PROBLEM TO WORK ON:
The answer is the exact text of every line from the one that contains "Viewport: 829px width, 497px height." to the final line of the entries below, with pictures left out.

(Screenshot grounding data)
****************************************

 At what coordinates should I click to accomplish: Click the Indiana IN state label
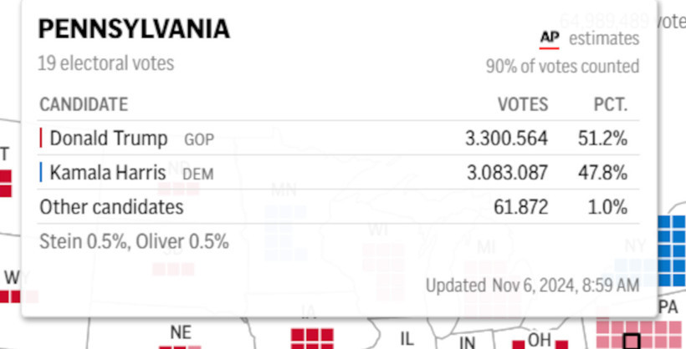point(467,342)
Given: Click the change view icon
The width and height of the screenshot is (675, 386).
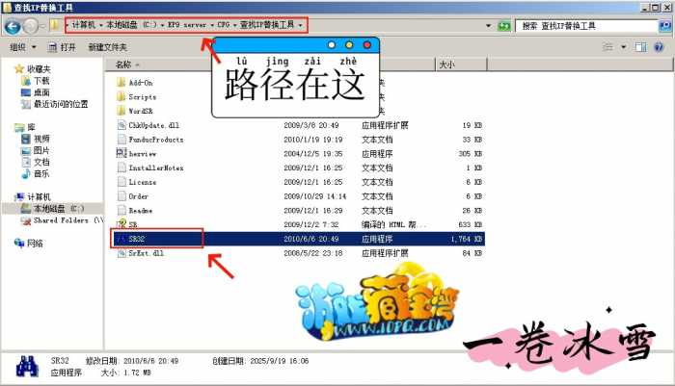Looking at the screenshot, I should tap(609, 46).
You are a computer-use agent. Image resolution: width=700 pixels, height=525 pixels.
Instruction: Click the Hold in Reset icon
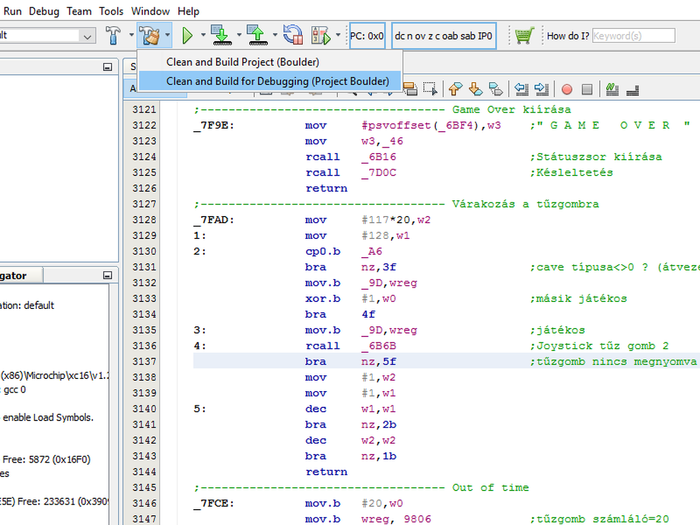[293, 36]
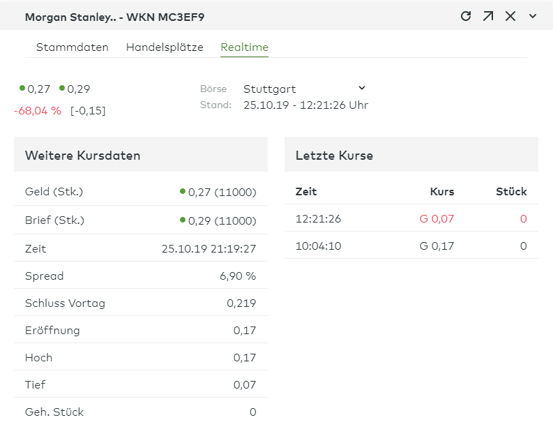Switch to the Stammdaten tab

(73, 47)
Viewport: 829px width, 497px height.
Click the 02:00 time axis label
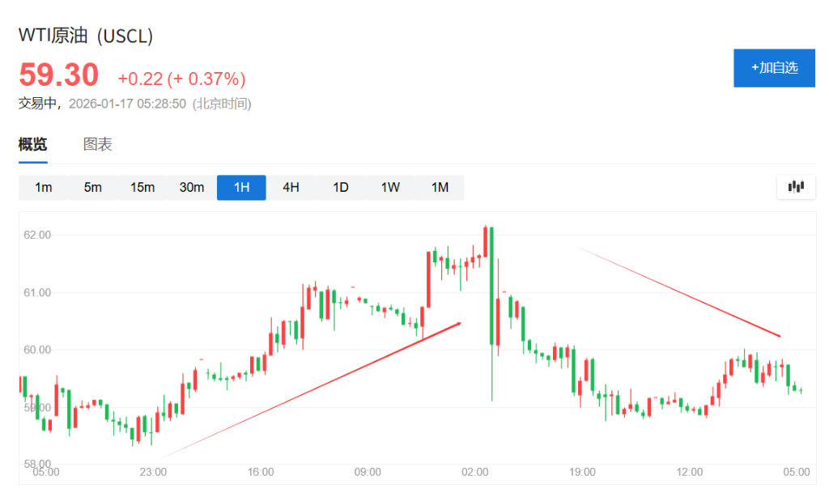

****************************************

REPLY TO THE TASK:
Viewport: 829px width, 497px height.
Click the 02:00 time axis label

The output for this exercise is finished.